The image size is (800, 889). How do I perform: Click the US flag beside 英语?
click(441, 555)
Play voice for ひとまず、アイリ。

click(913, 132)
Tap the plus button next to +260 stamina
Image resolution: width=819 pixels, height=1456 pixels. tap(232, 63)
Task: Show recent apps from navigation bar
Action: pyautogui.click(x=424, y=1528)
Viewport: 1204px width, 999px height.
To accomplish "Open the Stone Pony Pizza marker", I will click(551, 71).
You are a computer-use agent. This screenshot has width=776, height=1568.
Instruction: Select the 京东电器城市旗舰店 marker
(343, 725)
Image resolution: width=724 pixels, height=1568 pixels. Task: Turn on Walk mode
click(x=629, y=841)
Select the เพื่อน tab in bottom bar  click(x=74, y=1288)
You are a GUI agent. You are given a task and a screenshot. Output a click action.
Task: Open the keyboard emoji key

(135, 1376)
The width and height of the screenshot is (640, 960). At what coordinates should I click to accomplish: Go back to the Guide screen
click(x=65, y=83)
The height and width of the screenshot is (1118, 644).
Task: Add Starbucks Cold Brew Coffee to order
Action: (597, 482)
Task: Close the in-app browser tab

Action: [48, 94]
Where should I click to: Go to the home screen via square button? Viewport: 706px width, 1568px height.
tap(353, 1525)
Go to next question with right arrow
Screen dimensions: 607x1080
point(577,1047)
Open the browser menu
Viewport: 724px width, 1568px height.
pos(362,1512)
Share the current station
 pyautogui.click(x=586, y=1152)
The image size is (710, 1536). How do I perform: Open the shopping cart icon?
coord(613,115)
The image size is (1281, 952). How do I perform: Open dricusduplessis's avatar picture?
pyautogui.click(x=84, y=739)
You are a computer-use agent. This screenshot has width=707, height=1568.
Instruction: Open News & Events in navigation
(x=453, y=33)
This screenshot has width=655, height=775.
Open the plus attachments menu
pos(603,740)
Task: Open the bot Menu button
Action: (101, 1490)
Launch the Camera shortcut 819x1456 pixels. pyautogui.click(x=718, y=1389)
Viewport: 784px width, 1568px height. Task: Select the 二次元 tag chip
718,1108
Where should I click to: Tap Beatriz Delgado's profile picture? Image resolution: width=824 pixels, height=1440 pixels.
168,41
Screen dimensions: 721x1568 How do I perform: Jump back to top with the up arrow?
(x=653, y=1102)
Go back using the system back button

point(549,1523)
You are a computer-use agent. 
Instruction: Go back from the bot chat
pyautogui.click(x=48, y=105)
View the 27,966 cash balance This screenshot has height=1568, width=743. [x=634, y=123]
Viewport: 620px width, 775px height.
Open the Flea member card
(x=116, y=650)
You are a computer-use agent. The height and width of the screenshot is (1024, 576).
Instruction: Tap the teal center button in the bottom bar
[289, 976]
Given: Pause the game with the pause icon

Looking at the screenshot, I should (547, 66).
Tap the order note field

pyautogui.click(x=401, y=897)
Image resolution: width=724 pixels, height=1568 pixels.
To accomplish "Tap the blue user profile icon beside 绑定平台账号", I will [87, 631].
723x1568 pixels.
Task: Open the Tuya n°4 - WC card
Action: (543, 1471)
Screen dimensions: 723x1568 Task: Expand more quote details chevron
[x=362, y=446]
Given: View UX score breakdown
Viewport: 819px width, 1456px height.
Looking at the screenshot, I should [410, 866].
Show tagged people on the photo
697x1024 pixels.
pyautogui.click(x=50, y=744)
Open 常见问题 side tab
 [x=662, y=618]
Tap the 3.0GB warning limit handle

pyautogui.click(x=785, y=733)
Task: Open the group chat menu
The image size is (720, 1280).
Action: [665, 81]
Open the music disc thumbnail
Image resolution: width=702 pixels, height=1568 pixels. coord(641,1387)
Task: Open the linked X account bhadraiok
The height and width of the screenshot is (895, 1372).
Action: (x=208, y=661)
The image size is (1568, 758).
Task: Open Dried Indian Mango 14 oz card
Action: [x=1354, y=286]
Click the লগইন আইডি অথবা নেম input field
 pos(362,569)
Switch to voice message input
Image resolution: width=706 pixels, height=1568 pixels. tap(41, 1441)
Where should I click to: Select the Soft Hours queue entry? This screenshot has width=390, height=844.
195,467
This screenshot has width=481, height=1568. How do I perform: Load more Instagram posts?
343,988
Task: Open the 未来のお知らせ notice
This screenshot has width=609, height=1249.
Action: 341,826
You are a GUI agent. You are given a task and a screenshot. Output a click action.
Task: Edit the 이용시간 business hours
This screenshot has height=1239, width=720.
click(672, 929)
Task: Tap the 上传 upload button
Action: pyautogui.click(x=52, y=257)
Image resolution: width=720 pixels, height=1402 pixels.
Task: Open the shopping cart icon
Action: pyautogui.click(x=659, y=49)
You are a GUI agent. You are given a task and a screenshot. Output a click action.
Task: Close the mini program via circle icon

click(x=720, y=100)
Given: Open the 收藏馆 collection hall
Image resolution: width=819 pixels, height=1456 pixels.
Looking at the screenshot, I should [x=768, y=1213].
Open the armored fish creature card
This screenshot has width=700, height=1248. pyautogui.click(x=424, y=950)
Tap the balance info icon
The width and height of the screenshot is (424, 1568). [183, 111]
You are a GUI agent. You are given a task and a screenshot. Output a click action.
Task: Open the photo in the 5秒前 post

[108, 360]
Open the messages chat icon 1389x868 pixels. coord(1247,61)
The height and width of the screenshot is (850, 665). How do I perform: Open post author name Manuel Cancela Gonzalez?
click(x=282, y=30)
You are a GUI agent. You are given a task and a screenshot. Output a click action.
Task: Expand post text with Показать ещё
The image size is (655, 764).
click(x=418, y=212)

========================================

Work to do =
Copy the listing above word for word, every line of it.

Problem solution =
The image size is (800, 889). How do I perform: Click the US flag beside 英语?
click(441, 555)
Play voice for ひとまず、アイリ。

click(913, 132)
Tap the plus button next to +260 stamina
Image resolution: width=819 pixels, height=1456 pixels. tap(232, 63)
Task: Show recent apps from navigation bar
Action: pyautogui.click(x=424, y=1528)
Viewport: 1204px width, 999px height.
To accomplish "Open the Stone Pony Pizza marker", I will click(551, 71).
You are a computer-use agent. This screenshot has width=776, height=1568.
Instruction: Select the 京东电器城市旗舰店 marker
(343, 725)
Image resolution: width=724 pixels, height=1568 pixels. Task: Turn on Walk mode
click(x=629, y=841)
Select the เพื่อน tab in bottom bar  click(x=74, y=1288)
You are a GUI agent. You are given a task and a screenshot. Output a click action.
Task: Open the keyboard emoji key

(135, 1376)
The width and height of the screenshot is (640, 960). At what coordinates should I click to accomplish: Go back to the Guide screen
click(x=65, y=83)
The height and width of the screenshot is (1118, 644).
Task: Add Starbucks Cold Brew Coffee to order
Action: (597, 482)
Task: Close the in-app browser tab

Action: [48, 94]
Where should I click to: Go to the home screen via square button? Viewport: 706px width, 1568px height.
tap(353, 1525)
Go to next question with right arrow
Screen dimensions: 607x1080
point(577,1047)
Open the browser menu
Viewport: 724px width, 1568px height.
pos(362,1512)
Share the current station
 pyautogui.click(x=586, y=1152)
The image size is (710, 1536). How do I perform: Open the shopping cart icon?
coord(613,115)
The image size is (1281, 952). How do I perform: Open dricusduplessis's avatar picture?
pyautogui.click(x=84, y=739)
You are a computer-use agent. This screenshot has width=707, height=1568.
Instruction: Open News & Events in navigation
(x=453, y=33)
This screenshot has width=655, height=775.
Open the plus attachments menu
pos(603,740)
Task: Open the bot Menu button
Action: (101, 1490)
Launch the Camera shortcut 819x1456 pixels. pyautogui.click(x=718, y=1389)
Viewport: 784px width, 1568px height. Task: Select the 二次元 tag chip
718,1108
Where should I click to: Tap Beatriz Delgado's profile picture? Image resolution: width=824 pixels, height=1440 pixels.
168,41
Screen dimensions: 721x1568 How do I perform: Jump back to top with the up arrow?
(x=653, y=1102)
Go back using the system back button

point(549,1523)
You are a computer-use agent. 
Instruction: Go back from the bot chat
pyautogui.click(x=48, y=105)
View the 27,966 cash balance This screenshot has height=1568, width=743. [x=634, y=123]
Viewport: 620px width, 775px height.
Open the Flea member card
(x=116, y=650)
You are a computer-use agent. The height and width of the screenshot is (1024, 576).
Instruction: Tap the teal center button in the bottom bar
[289, 976]
Given: Pause the game with the pause icon

Looking at the screenshot, I should (547, 66).
Tap the order note field

pyautogui.click(x=401, y=897)
Image resolution: width=724 pixels, height=1568 pixels.
To accomplish "Tap the blue user profile icon beside 绑定平台账号", I will [87, 631].
723x1568 pixels.
Task: Open the Tuya n°4 - WC card
Action: (543, 1471)
Screen dimensions: 723x1568 Task: Expand more quote details chevron
[x=362, y=446]
Given: View UX score breakdown
Viewport: 819px width, 1456px height.
Looking at the screenshot, I should [410, 866].
Show tagged people on the photo
697x1024 pixels.
pyautogui.click(x=50, y=744)
Open 常见问题 side tab
 [x=662, y=618]
Tap the 3.0GB warning limit handle

pyautogui.click(x=785, y=733)
Task: Open the group chat menu
The image size is (720, 1280).
Action: [665, 81]
Open the music disc thumbnail
Image resolution: width=702 pixels, height=1568 pixels. coord(641,1387)
Task: Open the linked X account bhadraiok
The height and width of the screenshot is (895, 1372).
Action: (x=208, y=661)
The image size is (1568, 758).
Task: Open Dried Indian Mango 14 oz card
Action: [x=1354, y=286]
Click the লগইন আইডি অথবা নেম input field
 pos(362,569)
Switch to voice message input
Image resolution: width=706 pixels, height=1568 pixels. tap(41, 1441)
Where should I click to: Select the Soft Hours queue entry? This screenshot has width=390, height=844.
195,467
This screenshot has width=481, height=1568. How do I perform: Load more Instagram posts?
343,988
Task: Open the 未来のお知らせ notice
This screenshot has width=609, height=1249.
Action: 341,826
You are a GUI agent. You are given a task and a screenshot. Output a click action.
Task: Edit the 이용시간 business hours
This screenshot has height=1239, width=720.
click(672, 929)
Task: Tap the 上传 upload button
Action: pyautogui.click(x=52, y=257)
Image resolution: width=720 pixels, height=1402 pixels.
Task: Open the shopping cart icon
Action: pyautogui.click(x=659, y=49)
You are a GUI agent. You are given a task and a screenshot. Output a click action.
Task: Close the mini program via circle icon

click(x=720, y=100)
Given: Open the 收藏馆 collection hall
Image resolution: width=819 pixels, height=1456 pixels.
Looking at the screenshot, I should [x=768, y=1213].
Open the armored fish creature card
This screenshot has width=700, height=1248. pyautogui.click(x=424, y=950)
Tap the balance info icon
The width and height of the screenshot is (424, 1568). [183, 111]
You are a GUI agent. You are given a task and a screenshot. Output a click action.
Task: Open the photo in the 5秒前 post

[108, 360]
Open the messages chat icon 1389x868 pixels. coord(1247,61)
The height and width of the screenshot is (850, 665). How do I perform: Open post author name Manuel Cancela Gonzalez?
click(x=282, y=30)
You are a GUI agent. You are given a task and a screenshot. Output a click action.
Task: Expand post text with Показать ещё
The image size is (655, 764).
click(x=418, y=212)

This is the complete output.